# Texto de origem
****
O Barroco: século XVII
CONTEXTO HISTÓRICO
- Contrarreforma;
- Renascimento.
CARACTERÍSTICAS
- Conflito entre corpo e alma;- Passagem do tempo;
- Cultismo e conceptismo;
- Figuras de linguagem.
PRINCIPAIS AUTORES
- Bento Teixeira;- Gregório de Matos Guerra;
- Padre Antonio Vieira.
Responsável pelo desenvolvimento da prosa no período do barroco, Padre Antônio Vieira é conhecido por seus sermões polêmicos em que critica, entre outras coisas, o despotismo dos colonos portugueses, a influencia negativa que o Protestantismo exerceria na colônia, os pregadores que não cumpriam com seu ofício de catequizar e evangelizar (seus adversários católicos) e a própria Inquisição.
Além disso, defendia os índios e sua evangelização, condenando os horrores vivenciados por eles nas mãos de colonos e os cristãos-novos (judeus convertidos ao Catolicismo) que aqui se instalaram. Famoso por seus sermões, padre Antônio Vieira também se dedicou a escrever cartas e profecias.
Mito do Sebastianismo
Com o desenvolvimento do mercado marítimo, Portugal vivenciou um período de ascenção e grandeza. Porém, com o declínio do comércio no Oriente, Portugal viveu uma crise econômica e dinástica. Como consequência, o então rei de Portugal D. Sebastião resolve colocar em prática seu plano de organizar uma cruzada em Marrocos e levando à batalha de Alcacer-Quibir em 1578.
A derrota na batalha e seu dedesaparecimento (provável morte em batalha), gerou especulações acerca de seus paradeiro. A partir de então, originou-se a crença de que o rei retornaria para transformar Portugal novamente em uma grande potência econômica. Padre Antônio Vieira era um dos que acreditavam no Sebastianismo e, mais adiante, Antônio Conselheiro anunciava o retorno de D. Sebastião nos episódios da Guerra de Canudos.
Os sermões
Escreveu cerca de duzentos sermões em estilo conceptista, isto é, que privilegia a retórica e o encadeamento lógico de ideias e conceitos. Estão formalmente divididos em três partes:
Intróito ou Exórdio: a apresentação, introdução do assunto.
Desenvolvimento ou argumento: defesa de uma ideia com base na argumentação.
Peroração: parte final, conclusão.
****
# Linhas de dados
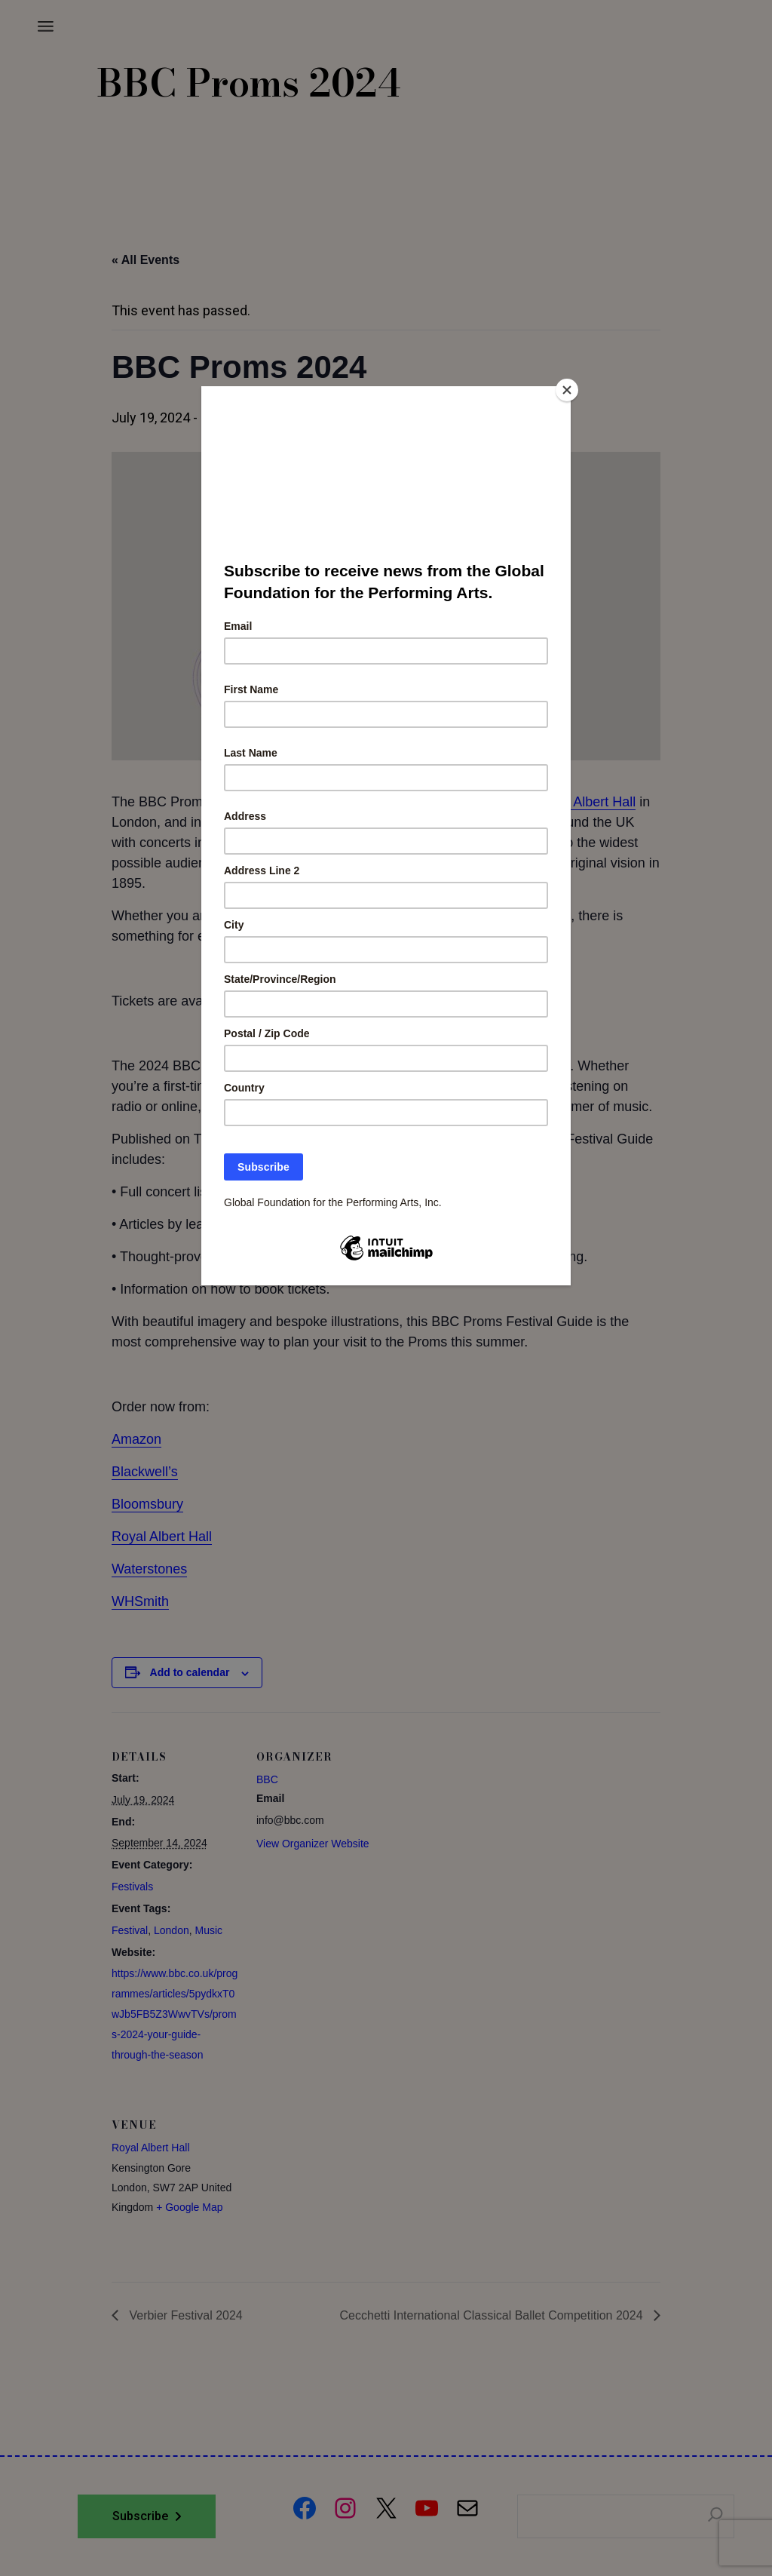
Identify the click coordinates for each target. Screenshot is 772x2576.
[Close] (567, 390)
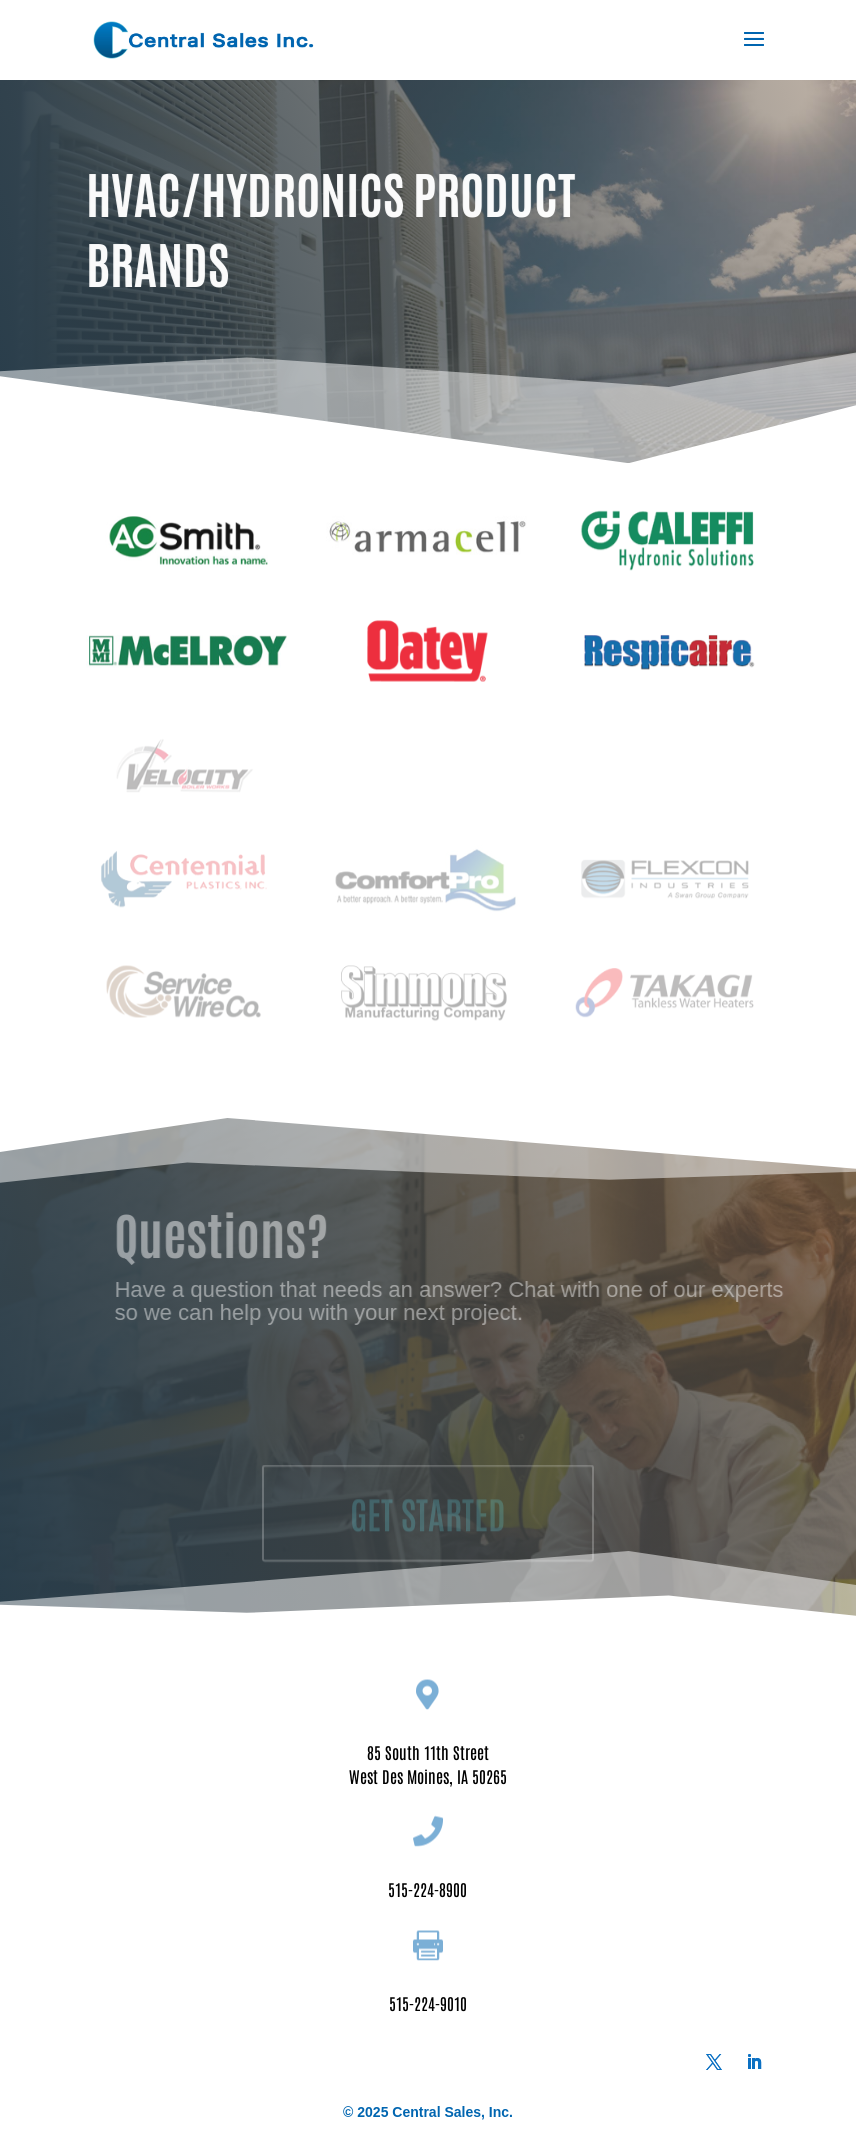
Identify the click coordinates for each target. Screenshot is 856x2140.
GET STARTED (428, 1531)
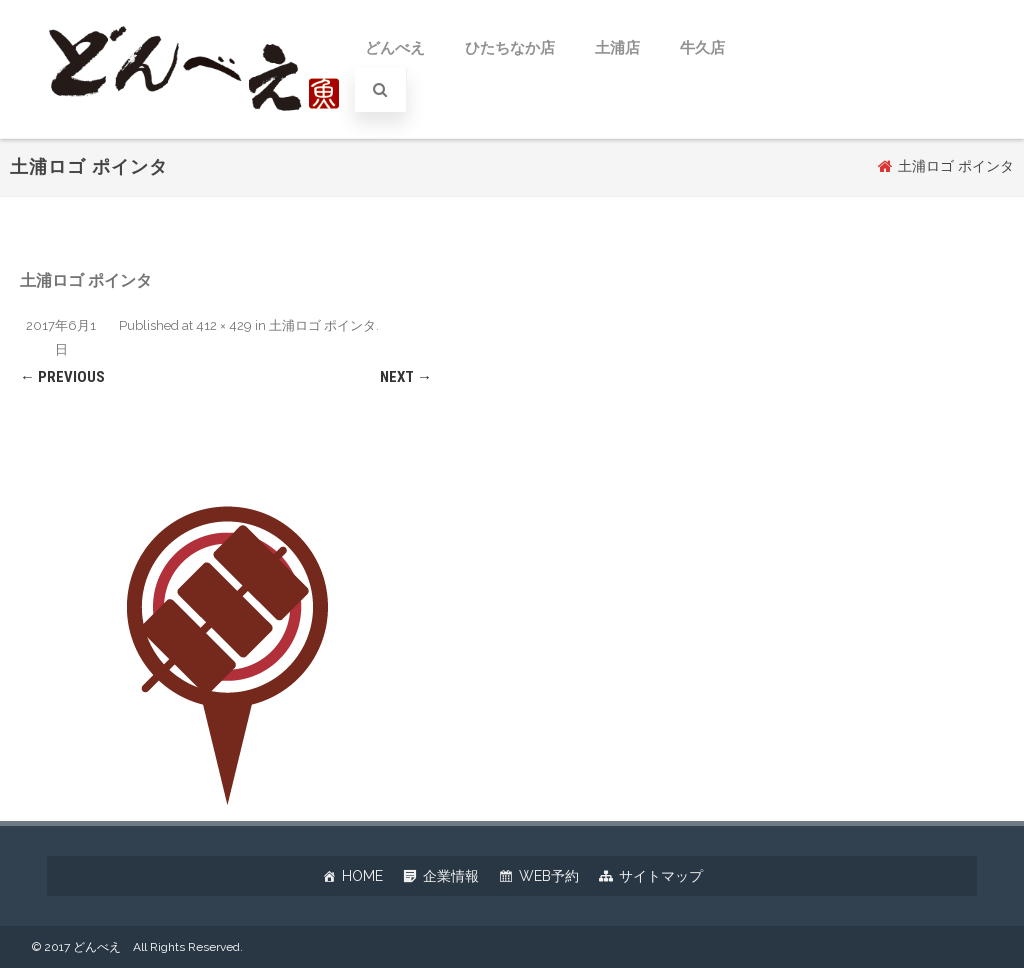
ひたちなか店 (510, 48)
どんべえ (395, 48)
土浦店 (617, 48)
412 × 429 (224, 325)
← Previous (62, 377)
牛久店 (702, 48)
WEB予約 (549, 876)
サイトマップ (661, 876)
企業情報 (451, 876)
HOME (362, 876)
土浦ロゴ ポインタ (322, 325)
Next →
****
# Requisitos das tarefas
1. Segundo o texto sobre o Barroco, em quantas partes estão formalmente divididos os sermões de Padre Antônio Vieira?
2. Transcreva do texto sobre o Barroco tudo o que vai de "PRINCIPAIS AUTORES" até "a própria Inquisição.".
3. Escreva a continuação do texto sobre o Barroco a partir do ponto em que ele termina.
Os dados formam um material à parte, sem relação com o texto sobre o Barroco.

# Lista de respostas
1. Em três partes: Intróito ou Exórdio, Desenvolvimento ou argumento e Peroração.

2.
PRINCIPAIS AUTORES
- Bento Teixeira;- Gregório de Matos Guerra;
- Padre Antonio Vieira.
Responsável pelo desenvolvimento da prosa no período do barroco, Padre Antônio Vieira é conhecido por seus sermões polêmicos em que critica, entre outras coisas, o despotismo dos colonos portugueses, a influencia negativa que o Protestantismo exerceria na colônia, os pregadores que não cumpriam com seu ofício de catequizar e evangelizar (seus adversários católicos) e a própria Inquisição.

3.
Seus sermões mais mais famosos são:
Sermão da Sexágésima (1655):
O sermão, dividido em dez partes, é conhecido por tratar da arte de pregar. Nele, Padre Antônio Vieira condena aqueles que apenas pregam a palavra de Deus de maneira vazia. Para ele, a palavra de Deus era como uma semente, que deveria ser semeada pelo pregador. Por fim, o padre chega à conclusão de que, se a palavra de Deus não dá frutos no plano terrreno a culpa é única e exclusivamente dos pregadores que não cumprem direito a sua função. Leia um trecho do sermão:
Ecce exiit qui seminat, seminare. Diz Cristo que "saiu o pregador evangélico a semear" a palavra divina. Bem parece este texto dos livros de Deus ão só faz menção do semear, mas também faz caso do sair: Exiit, porque no dia da messe hão-nos de medir a semeadura e hão-nos de contar os passos. (...) Entre os semeadores do Evangelho há uns que saem a semear, há outros que semeiam sem sair. Os que saem a semear são os que vão pregar à Índia, à China, ao Japão; os que semeiam sem sair, são os que se contentam com pregar na Pátria. Todos terão sua razão, mas tudo tem sua conta. Aos que têm a seara em casa, pagar-lhes-ão a semeadura; aos que vão buscar a seara tão longe, hão-lhes de medir a semeadura e hão-lhes de contar os passos. Ah Dia do Juízo! Ah pregadores! Os de cá, achar-vos-eis com mais paço; os de lá, com mais passos: Exiit seminare. (...) Ora, suposto que a conversão das almas por meio da pregação depende destes três concursos: de Deus, do pregador e do ouvinte, por qual deles devemos entender a falta? Por parte do ouvinte, ou por parte do pregador, ou por parte de Deus? (...)
Sermão pelo bom sucesso das armas de Portugal contra as de Holanda (1640):
Neste sermão, o padre incita os seguidores a reagir contra as invasões Holandesas, alegando que a presença dos protestantes na colônia resultaria em uma série de depredações à colônia. Leia um trecho do sermão:
Se acaso for assim — o que vós não permitais — e está determinado em vosso secreto juízo, que entrem os hereges na Bahia, o que só vos represento humildemente, e muito deveras, é que, antes da execução da sentença, repareis bem, Senhor, no que vos pode suceder depois, e que o consulteis com vosso coração enquanto é tempo, porque melhor será arrepender agora, que quando o mal passado não tenha remédio. Bem estais na intenção e alusão com que digo isto, e na razão, fundada em vós mesmo, que tenho para o dizer. Também antes do dilúvio estáveis vós mui colérico e irado contra os homens, e por mais que Noé orava em todos aqueles cem anos, nunca houve remédio para que se aplacasse vossa ira. Romperam-se enfim as cataratas do céu, cresceu o mar até os cumes dos montes, alagou-se o mundo todo: já estaria satisfeita vossa justiça, senão quando ao terceiro dia começaram a boiar os corpos mortos, e a surgir e aparecer em multidão infinita aquelas figuras pálidas, e então se representou sobre as ondas a mais triste e funesta tragédia que nunca viram os anjos, que homens que a vissem, não os havia.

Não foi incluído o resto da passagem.